The whole listing must be returned exactly, with no line missing.

**Extracted information:**
....................
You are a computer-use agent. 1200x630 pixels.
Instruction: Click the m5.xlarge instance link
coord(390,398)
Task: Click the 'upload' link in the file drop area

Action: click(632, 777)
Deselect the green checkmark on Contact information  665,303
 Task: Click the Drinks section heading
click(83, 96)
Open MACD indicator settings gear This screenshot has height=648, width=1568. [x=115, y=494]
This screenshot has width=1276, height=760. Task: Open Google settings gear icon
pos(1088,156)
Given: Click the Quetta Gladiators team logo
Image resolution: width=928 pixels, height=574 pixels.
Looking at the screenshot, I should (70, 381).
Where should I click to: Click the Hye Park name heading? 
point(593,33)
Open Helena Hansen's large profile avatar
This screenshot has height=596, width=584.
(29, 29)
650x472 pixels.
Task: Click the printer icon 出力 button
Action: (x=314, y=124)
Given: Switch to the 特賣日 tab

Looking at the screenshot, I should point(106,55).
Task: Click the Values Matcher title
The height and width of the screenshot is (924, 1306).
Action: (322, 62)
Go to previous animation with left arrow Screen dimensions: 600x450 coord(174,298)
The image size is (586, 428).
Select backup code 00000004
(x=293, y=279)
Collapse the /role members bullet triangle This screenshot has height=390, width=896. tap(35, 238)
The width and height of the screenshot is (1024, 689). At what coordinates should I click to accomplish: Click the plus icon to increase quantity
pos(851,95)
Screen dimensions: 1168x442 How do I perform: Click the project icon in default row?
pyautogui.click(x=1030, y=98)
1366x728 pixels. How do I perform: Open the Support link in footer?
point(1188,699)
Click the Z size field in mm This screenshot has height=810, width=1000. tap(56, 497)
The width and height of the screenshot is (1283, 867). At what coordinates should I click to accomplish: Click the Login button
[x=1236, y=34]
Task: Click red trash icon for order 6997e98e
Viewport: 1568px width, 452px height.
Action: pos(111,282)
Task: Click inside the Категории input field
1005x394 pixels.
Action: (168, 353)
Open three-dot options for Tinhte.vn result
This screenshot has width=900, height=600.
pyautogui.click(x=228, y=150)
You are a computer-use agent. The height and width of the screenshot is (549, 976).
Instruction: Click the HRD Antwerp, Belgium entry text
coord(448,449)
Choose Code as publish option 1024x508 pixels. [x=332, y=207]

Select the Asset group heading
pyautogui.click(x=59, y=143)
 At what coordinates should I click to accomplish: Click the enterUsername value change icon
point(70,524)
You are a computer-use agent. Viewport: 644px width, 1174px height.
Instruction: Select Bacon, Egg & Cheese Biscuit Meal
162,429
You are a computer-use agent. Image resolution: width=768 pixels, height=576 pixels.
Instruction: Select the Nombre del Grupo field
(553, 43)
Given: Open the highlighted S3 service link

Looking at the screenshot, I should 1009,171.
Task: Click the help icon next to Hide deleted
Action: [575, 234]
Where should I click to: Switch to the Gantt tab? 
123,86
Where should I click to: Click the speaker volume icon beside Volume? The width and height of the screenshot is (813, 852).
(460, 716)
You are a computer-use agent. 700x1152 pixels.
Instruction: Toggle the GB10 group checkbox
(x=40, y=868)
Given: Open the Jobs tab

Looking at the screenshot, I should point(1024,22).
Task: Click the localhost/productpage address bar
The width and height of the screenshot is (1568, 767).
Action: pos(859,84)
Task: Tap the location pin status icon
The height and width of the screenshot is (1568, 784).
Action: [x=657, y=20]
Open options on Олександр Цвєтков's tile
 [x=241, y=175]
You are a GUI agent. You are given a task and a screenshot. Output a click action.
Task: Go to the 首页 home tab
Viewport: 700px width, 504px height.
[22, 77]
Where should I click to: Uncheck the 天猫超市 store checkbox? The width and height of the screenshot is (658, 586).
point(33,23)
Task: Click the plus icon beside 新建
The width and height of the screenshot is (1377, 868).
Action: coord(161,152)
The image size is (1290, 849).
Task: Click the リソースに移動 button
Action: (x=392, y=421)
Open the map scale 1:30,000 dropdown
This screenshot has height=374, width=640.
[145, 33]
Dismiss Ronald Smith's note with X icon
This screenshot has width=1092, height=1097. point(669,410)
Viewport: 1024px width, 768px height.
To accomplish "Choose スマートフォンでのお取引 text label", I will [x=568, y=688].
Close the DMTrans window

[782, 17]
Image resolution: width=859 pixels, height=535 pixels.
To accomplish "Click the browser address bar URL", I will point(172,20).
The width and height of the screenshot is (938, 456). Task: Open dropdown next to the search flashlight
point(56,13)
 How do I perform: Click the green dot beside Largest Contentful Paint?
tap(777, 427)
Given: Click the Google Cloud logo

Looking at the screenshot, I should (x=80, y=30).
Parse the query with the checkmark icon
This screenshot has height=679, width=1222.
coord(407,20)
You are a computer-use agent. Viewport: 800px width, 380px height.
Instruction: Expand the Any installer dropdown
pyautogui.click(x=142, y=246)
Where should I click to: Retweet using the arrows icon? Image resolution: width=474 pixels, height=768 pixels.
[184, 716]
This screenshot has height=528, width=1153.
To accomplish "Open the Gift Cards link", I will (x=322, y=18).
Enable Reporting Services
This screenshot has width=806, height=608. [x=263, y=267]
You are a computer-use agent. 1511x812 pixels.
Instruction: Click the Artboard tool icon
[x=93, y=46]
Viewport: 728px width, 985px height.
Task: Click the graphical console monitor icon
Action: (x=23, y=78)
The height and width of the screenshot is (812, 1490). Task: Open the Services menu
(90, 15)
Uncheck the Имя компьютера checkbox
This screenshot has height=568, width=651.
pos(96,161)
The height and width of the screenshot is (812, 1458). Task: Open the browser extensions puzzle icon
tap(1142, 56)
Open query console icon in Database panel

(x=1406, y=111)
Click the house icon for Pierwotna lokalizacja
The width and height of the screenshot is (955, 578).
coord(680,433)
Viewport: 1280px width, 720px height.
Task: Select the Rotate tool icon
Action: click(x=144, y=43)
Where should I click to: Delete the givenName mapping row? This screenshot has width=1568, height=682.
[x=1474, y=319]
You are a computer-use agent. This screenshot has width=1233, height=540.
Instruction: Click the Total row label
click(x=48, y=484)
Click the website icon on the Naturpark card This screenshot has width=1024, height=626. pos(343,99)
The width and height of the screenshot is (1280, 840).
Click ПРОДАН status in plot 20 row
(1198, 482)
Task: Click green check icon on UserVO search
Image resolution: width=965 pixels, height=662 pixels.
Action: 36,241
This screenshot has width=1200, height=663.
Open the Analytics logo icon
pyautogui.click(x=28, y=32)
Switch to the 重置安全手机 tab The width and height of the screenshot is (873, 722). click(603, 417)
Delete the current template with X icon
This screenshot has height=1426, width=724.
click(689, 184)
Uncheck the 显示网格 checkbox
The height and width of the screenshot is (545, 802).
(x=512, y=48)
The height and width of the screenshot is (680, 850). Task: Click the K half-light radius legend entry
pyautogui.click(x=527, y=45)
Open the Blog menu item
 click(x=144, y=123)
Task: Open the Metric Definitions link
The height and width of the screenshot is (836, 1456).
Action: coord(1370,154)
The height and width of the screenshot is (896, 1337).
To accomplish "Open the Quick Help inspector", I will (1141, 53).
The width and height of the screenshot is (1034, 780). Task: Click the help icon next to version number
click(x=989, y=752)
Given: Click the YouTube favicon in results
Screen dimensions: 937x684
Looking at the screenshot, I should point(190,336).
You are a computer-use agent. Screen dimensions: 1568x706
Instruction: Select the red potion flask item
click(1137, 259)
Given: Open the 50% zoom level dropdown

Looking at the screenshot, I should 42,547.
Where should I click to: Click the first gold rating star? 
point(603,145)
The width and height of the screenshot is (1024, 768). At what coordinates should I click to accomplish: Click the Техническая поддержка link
....................
**Response:**
You are a computer-use agent. 1200x630 pixels.
Instruction: Click the m5.xlarge instance link
coord(390,398)
Task: Click the 'upload' link in the file drop area

Action: click(632, 777)
Deselect the green checkmark on Contact information  665,303
 Task: Click the Drinks section heading
click(83, 96)
Open MACD indicator settings gear This screenshot has height=648, width=1568. [x=115, y=494]
This screenshot has width=1276, height=760. Task: Open Google settings gear icon
pos(1088,156)
Given: Click the Quetta Gladiators team logo
Image resolution: width=928 pixels, height=574 pixels.
Looking at the screenshot, I should (70, 381).
Where should I click to: Click the Hye Park name heading? 
point(593,33)
Open Helena Hansen's large profile avatar
This screenshot has height=596, width=584.
(29, 29)
650x472 pixels.
Task: Click the printer icon 出力 button
Action: (x=314, y=124)
Given: Switch to the 特賣日 tab

Looking at the screenshot, I should point(106,55).
Task: Click the Values Matcher title
The height and width of the screenshot is (924, 1306).
Action: (322, 62)
Go to previous animation with left arrow Screen dimensions: 600x450 coord(174,298)
The image size is (586, 428).
Select backup code 00000004
(x=293, y=279)
Collapse the /role members bullet triangle This screenshot has height=390, width=896. tap(35, 238)
The width and height of the screenshot is (1024, 689). At what coordinates should I click to accomplish: Click the plus icon to increase quantity
pos(851,95)
Screen dimensions: 1168x442 How do I perform: Click the project icon in default row?
pyautogui.click(x=1030, y=98)
1366x728 pixels. How do I perform: Open the Support link in footer?
point(1188,699)
Click the Z size field in mm This screenshot has height=810, width=1000. tap(56, 497)
The width and height of the screenshot is (1283, 867). At what coordinates should I click to accomplish: Click the Login button
[x=1236, y=34]
Task: Click red trash icon for order 6997e98e
Viewport: 1568px width, 452px height.
Action: pos(111,282)
Task: Click inside the Категории input field
1005x394 pixels.
Action: (168, 353)
Open three-dot options for Tinhte.vn result
This screenshot has width=900, height=600.
pyautogui.click(x=228, y=150)
You are a computer-use agent. The height and width of the screenshot is (549, 976).
Instruction: Click the HRD Antwerp, Belgium entry text
coord(448,449)
Choose Code as publish option 1024x508 pixels. [x=332, y=207]

Select the Asset group heading
pyautogui.click(x=59, y=143)
 At what coordinates should I click to accomplish: Click the enterUsername value change icon
point(70,524)
You are a computer-use agent. Viewport: 644px width, 1174px height.
Instruction: Select Bacon, Egg & Cheese Biscuit Meal
162,429
You are a computer-use agent. Image resolution: width=768 pixels, height=576 pixels.
Instruction: Select the Nombre del Grupo field
(553, 43)
Given: Open the highlighted S3 service link

Looking at the screenshot, I should 1009,171.
Task: Click the help icon next to Hide deleted
Action: [575, 234]
Where should I click to: Switch to the Gantt tab? 
123,86
Where should I click to: Click the speaker volume icon beside Volume? The width and height of the screenshot is (813, 852).
(460, 716)
You are a computer-use agent. 700x1152 pixels.
Instruction: Toggle the GB10 group checkbox
(x=40, y=868)
Given: Open the Jobs tab

Looking at the screenshot, I should point(1024,22).
Task: Click the localhost/productpage address bar
The width and height of the screenshot is (1568, 767).
Action: pos(859,84)
Task: Tap the location pin status icon
The height and width of the screenshot is (1568, 784).
Action: [x=657, y=20]
Open options on Олександр Цвєтков's tile
 [x=241, y=175]
You are a GUI agent. You are given a task and a screenshot. Output a click action.
Task: Go to the 首页 home tab
Viewport: 700px width, 504px height.
[22, 77]
Where should I click to: Uncheck the 天猫超市 store checkbox? The width and height of the screenshot is (658, 586).
point(33,23)
Task: Click the plus icon beside 新建
The width and height of the screenshot is (1377, 868).
Action: coord(161,152)
The image size is (1290, 849).
Task: Click the リソースに移動 button
Action: (x=392, y=421)
Open the map scale 1:30,000 dropdown
This screenshot has height=374, width=640.
[145, 33]
Dismiss Ronald Smith's note with X icon
This screenshot has width=1092, height=1097. point(669,410)
Viewport: 1024px width, 768px height.
To accomplish "Choose スマートフォンでのお取引 text label", I will [x=568, y=688].
Close the DMTrans window

[782, 17]
Image resolution: width=859 pixels, height=535 pixels.
To accomplish "Click the browser address bar URL", I will point(172,20).
The width and height of the screenshot is (938, 456). Task: Open dropdown next to the search flashlight
point(56,13)
 How do I perform: Click the green dot beside Largest Contentful Paint?
tap(777, 427)
Given: Click the Google Cloud logo

Looking at the screenshot, I should (x=80, y=30).
Parse the query with the checkmark icon
This screenshot has height=679, width=1222.
coord(407,20)
You are a computer-use agent. Viewport: 800px width, 380px height.
Instruction: Expand the Any installer dropdown
pyautogui.click(x=142, y=246)
Where should I click to: Retweet using the arrows icon? Image resolution: width=474 pixels, height=768 pixels.
[184, 716]
This screenshot has height=528, width=1153.
To accomplish "Open the Gift Cards link", I will (x=322, y=18).
Enable Reporting Services
This screenshot has width=806, height=608. [x=263, y=267]
You are a computer-use agent. 1511x812 pixels.
Instruction: Click the Artboard tool icon
[x=93, y=46]
Viewport: 728px width, 985px height.
Task: Click the graphical console monitor icon
Action: (x=23, y=78)
The height and width of the screenshot is (812, 1490). Task: Open the Services menu
(90, 15)
Uncheck the Имя компьютера checkbox
This screenshot has height=568, width=651.
pos(96,161)
The height and width of the screenshot is (812, 1458). Task: Open the browser extensions puzzle icon
tap(1142, 56)
Open query console icon in Database panel

(x=1406, y=111)
Click the house icon for Pierwotna lokalizacja
The width and height of the screenshot is (955, 578).
coord(680,433)
Viewport: 1280px width, 720px height.
Task: Select the Rotate tool icon
Action: click(x=144, y=43)
Where should I click to: Delete the givenName mapping row? This screenshot has width=1568, height=682.
[x=1474, y=319]
You are a computer-use agent. This screenshot has width=1233, height=540.
Instruction: Click the Total row label
click(x=48, y=484)
Click the website icon on the Naturpark card This screenshot has width=1024, height=626. pos(343,99)
The width and height of the screenshot is (1280, 840).
Click ПРОДАН status in plot 20 row
(1198, 482)
Task: Click green check icon on UserVO search
Image resolution: width=965 pixels, height=662 pixels.
Action: 36,241
This screenshot has width=1200, height=663.
Open the Analytics logo icon
pyautogui.click(x=28, y=32)
Switch to the 重置安全手机 tab The width and height of the screenshot is (873, 722). click(603, 417)
Delete the current template with X icon
This screenshot has height=1426, width=724.
click(689, 184)
Uncheck the 显示网格 checkbox
The height and width of the screenshot is (545, 802).
(x=512, y=48)
The height and width of the screenshot is (680, 850). Task: Click the K half-light radius legend entry
pyautogui.click(x=527, y=45)
Open the Blog menu item
 click(x=144, y=123)
Task: Open the Metric Definitions link
The height and width of the screenshot is (836, 1456).
Action: coord(1370,154)
The height and width of the screenshot is (896, 1337).
To accomplish "Open the Quick Help inspector", I will (1141, 53).
The width and height of the screenshot is (1034, 780). Task: Click the help icon next to version number
click(x=989, y=752)
Given: Click the YouTube favicon in results
Screen dimensions: 937x684
Looking at the screenshot, I should point(190,336).
You are a computer-use agent. Screen dimensions: 1568x706
Instruction: Select the red potion flask item
click(1137, 259)
Given: Open the 50% zoom level dropdown

Looking at the screenshot, I should 42,547.
Where should I click to: Click the first gold rating star? 
point(603,145)
The width and height of the screenshot is (1024, 768). At what coordinates should I click to accomplish: Click the Техническая поддержка link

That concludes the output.